You signed in with another tab or window. Reload to refresh your session.You signed out in another tab or window. Reload to refresh your session.You switched accounts on another tab or window. Reload to refresh your session.Dismiss alert
The workflow_runs state machine (queued → running → succeeded / failed / incomplete, plus the transient handed-off and refused paths) is the durable backbone for every comment- and label-triggered workflow (triage, plan, implement, review, resolve, and the composite ship chain). Yet none of its state transitions emit a structured event: discriminator, the convention every other observable subsystem in the codebase already uses. The mutators themselves (insertQueued at src/workflows/runs-store.ts:87, markRunning at src/workflows/runs-store.ts:124, markSucceeded at src/workflows/runs-store.ts:143, markFailed at src/workflows/runs-store.ts:159, markIncomplete at src/workflows/runs-store.ts:180) are pure SQL — they never call the logger.

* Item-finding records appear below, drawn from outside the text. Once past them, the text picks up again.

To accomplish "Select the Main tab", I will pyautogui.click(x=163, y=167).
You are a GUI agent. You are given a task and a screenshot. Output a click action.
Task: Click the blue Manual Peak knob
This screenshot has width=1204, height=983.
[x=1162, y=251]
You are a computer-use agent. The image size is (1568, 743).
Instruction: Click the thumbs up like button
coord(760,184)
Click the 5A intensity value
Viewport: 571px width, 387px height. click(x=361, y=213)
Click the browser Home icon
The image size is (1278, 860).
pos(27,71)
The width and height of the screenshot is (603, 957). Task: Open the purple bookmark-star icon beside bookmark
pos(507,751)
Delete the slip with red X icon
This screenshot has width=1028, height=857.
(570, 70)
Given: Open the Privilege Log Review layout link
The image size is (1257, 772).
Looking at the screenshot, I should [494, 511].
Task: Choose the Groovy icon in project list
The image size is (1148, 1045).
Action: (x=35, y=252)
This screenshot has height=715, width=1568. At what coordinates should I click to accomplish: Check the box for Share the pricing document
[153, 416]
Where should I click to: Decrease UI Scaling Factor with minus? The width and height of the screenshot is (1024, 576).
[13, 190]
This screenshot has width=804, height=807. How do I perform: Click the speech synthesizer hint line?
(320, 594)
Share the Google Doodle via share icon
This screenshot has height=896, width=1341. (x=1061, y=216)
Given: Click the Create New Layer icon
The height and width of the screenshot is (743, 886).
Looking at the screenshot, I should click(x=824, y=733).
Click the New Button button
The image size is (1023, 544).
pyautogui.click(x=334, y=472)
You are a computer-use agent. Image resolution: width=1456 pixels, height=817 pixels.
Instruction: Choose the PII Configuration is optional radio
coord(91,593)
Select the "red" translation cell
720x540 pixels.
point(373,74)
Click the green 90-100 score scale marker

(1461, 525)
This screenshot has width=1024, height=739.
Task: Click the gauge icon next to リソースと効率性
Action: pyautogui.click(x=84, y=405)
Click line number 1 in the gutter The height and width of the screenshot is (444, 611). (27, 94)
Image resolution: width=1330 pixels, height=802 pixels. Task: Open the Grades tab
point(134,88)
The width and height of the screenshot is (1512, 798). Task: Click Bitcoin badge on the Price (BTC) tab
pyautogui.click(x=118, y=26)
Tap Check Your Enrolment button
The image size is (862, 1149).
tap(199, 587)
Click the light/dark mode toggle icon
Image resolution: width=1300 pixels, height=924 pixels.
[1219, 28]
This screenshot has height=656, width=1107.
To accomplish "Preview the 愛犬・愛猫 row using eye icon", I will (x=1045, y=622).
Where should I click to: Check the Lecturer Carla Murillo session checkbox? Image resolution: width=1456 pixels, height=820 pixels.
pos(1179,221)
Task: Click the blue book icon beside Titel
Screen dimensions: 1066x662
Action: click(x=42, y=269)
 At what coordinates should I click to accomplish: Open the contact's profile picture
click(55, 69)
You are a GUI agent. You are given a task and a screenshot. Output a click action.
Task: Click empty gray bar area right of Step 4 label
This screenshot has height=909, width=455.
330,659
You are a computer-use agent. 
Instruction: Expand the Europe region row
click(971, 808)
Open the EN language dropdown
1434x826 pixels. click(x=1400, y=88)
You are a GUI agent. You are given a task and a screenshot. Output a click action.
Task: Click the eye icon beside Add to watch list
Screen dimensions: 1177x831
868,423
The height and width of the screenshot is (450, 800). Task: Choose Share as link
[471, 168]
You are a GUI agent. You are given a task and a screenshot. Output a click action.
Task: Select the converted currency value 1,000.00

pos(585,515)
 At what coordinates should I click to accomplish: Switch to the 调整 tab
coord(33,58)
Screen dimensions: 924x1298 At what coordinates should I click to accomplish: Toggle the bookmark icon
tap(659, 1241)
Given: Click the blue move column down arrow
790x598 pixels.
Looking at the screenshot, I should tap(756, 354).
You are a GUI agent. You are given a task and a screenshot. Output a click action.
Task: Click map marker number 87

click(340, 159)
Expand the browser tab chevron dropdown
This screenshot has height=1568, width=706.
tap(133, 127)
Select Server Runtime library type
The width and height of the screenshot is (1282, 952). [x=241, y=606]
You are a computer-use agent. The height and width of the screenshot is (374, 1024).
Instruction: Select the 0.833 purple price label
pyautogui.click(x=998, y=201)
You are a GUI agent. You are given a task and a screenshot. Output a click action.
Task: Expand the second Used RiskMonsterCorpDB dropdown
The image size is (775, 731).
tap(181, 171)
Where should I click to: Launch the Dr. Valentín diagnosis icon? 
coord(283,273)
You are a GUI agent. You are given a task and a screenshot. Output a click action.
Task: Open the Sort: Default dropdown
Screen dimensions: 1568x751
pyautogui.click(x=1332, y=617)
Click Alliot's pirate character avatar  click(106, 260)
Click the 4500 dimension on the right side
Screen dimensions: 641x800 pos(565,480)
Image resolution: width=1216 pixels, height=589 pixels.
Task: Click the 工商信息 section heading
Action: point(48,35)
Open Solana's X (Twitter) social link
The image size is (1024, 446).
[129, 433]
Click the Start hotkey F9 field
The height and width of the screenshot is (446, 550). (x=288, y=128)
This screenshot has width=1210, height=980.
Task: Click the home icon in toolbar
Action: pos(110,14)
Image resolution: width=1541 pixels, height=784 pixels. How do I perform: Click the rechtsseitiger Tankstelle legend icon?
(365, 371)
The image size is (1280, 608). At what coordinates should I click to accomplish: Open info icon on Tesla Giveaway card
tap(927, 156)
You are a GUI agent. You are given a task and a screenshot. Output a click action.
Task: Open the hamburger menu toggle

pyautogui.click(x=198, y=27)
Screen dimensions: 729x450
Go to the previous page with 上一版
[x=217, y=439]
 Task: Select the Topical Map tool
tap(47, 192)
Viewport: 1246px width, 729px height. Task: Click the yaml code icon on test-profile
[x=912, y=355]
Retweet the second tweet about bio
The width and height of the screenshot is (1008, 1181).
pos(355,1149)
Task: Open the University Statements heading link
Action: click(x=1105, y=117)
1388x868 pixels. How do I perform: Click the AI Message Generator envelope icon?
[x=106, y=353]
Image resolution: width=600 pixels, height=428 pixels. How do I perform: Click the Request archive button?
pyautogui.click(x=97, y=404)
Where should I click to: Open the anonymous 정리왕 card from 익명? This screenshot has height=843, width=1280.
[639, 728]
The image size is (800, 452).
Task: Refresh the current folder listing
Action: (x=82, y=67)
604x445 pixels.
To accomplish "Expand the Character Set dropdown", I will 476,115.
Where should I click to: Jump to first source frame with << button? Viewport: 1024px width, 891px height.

All observability is left to the callers, and the callers do not agree on a schema.
The dispatcher emits text-only messages with a reason field instead of event: Workflow run dispatched at src/workflows/dispatcher.ts:166 carries reason: "workflow-dispatch", the in-flight collision at src/workflows/dispatcher.ts:104 carries reason: "workflow-dispatch-inflight", and the post-insertQueued enqueue failure at src/workflows/dispatcher.ts:151 carries reason: "workflow-dispatch-enqueue-failed". The daemon-side workflow executor uses a third schema, outcome: — see Workflow run completed at src/daemon/workflow-executor.ts:193, Workflow run reported incomplete at src/daemon/workflow-executor.ts:250, Workflow run reported failure at src/daemon/workflow-executor.ts:309, the hand-off at src/daemon/workflow-executor.ts:148, and the uncaught-throw at src/daemon/workflow-executor.ts:364. The ship-iteration insert at src/workflows/ship/iteration.ts:170 and the orchestrator compensation markFailed at src/workflows/orchestrator.ts:341 and src/workflows/orchestrator.ts:347 emit nothing keyed to the run lifecycle at all. markRunning at src/daemon/workflow-executor.ts:92 has no paired log either.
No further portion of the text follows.